Your opinion in the matter is completely irrelevant
Why, thank you, why didn't you say so from the beginning? Until now I labored under assumption, that I'm facing a good faith opponent...
That you happily put yourself there
Happily? Where did you get the "happily" part? Of course, I'm very much unhappy, that we — the US — had to apply the questionable procedures to the captured enemies in order to save ourselves from actions of their still-at-large comrades. But we had to — broken spirits of the handful of bona-fide terrorists aren't worth the lives of Americans, civilians or otherwise, and I'm glad, the Bush Administration had "the minerals" to act as it did.
makes my point in highlighting how far the US has fallen.
You are displaying a fantastic naivette, if you believe, the US — like all others — have not used this and similar methods in the past.

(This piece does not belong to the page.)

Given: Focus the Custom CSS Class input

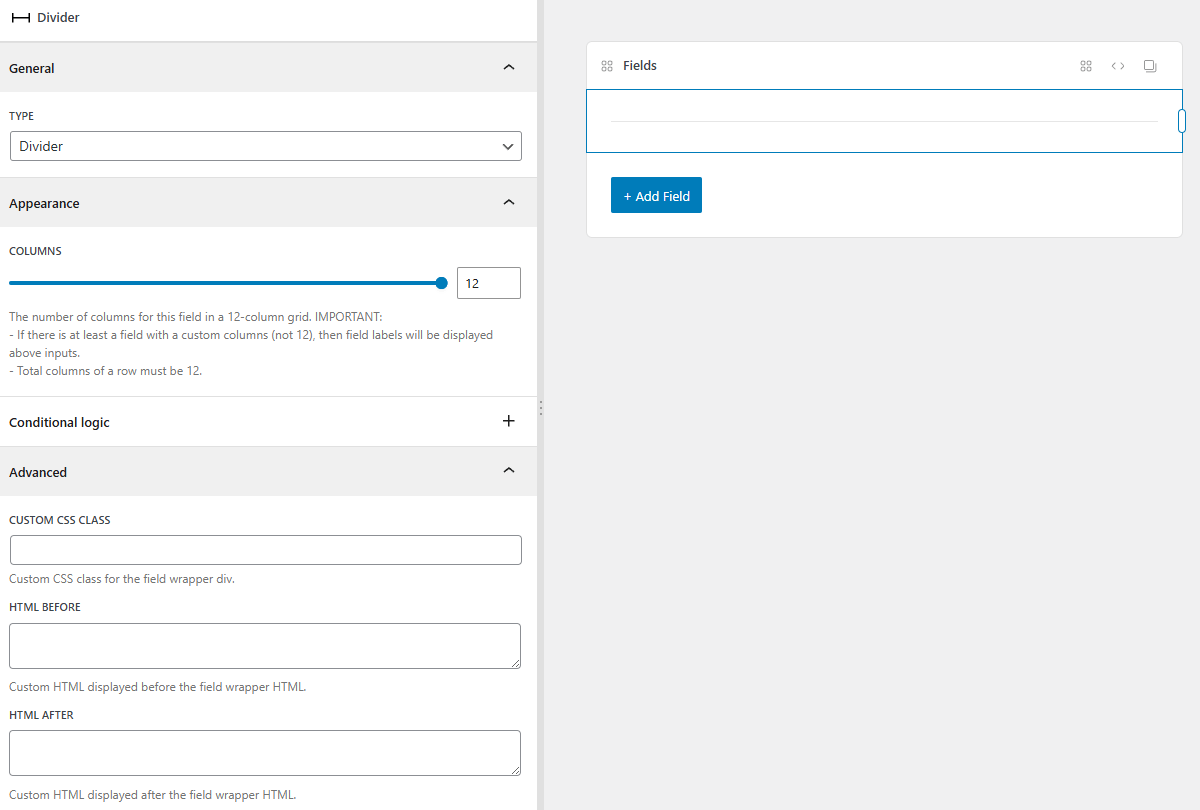Looking at the screenshot, I should 265,550.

That we are now more open about it, rather than being "shocked, shocked, waterboarding is going on here", is a good sign.
what was breaking Kosovo from Serbia than? "use of out-of-this-world-force"?
Kosovo was torn away from Serbia to become independent — not to be annexed by one of the powers doing the tearing away. That's the major difference.
NATO fucked up when it broke sovereign state by use of... flowers?
NATO intervened in Yugoslavia after the Belgrade regime committed serious crimes against humanity — and only after the UN-forces demonstrably failed to end the abuses. Now Russian propaganda keeps repeating the same accusations against Ukraine's current government — except Russia is obviously lying.
But, no doubt, Putin will thank you for this rhetorical cover. He needs every sympathizer (or even a neutral) in the West he get...
Kosovo did not vote to join the US — nor any of the others, whose military was occupying the land.
Finally, would the British Empire accept a referendum by residents of it's colonies in the new world
As a matter of fact, India left the British empire without war. Look up Ghandi...
Those sorts of things are not achieved by throwing roses at your enemies.
We'll never know, what roses (or stones) Crimeans would've thrown at Kyiv on their own — had it been so clear-cut, Russia would not have had the need to occupy the peninsula before the referendum — nor would they have had the need to shut off Ukrainian TV rebroadcasts over it, replacing them with Putin's lying propaganda.
What we do know is that the fraudulent vote took place under the guns of the occupiers.
And yes I think if Texas voted to join Mexico the USA would accept it.
American Constitution does not provide for territories leaving the Union. At the least, it would require a Constitutional Amendment. Interestingly, Ukrainian law does provide for such border-changes — they can happen by nationa-wide referendum...
I can't imagine the USA holding millions of people and hundreds of square miles of territory by force.
You have a very limited imagination then.
Now try imagining Russia letting Kurils Islands go... However hard you may try, you'll see only the same reaction, Russia has shown to Chechnya's vote for independence 20 years ago. We know, how that played out, don't we?
in due time all websites will list it under Russia.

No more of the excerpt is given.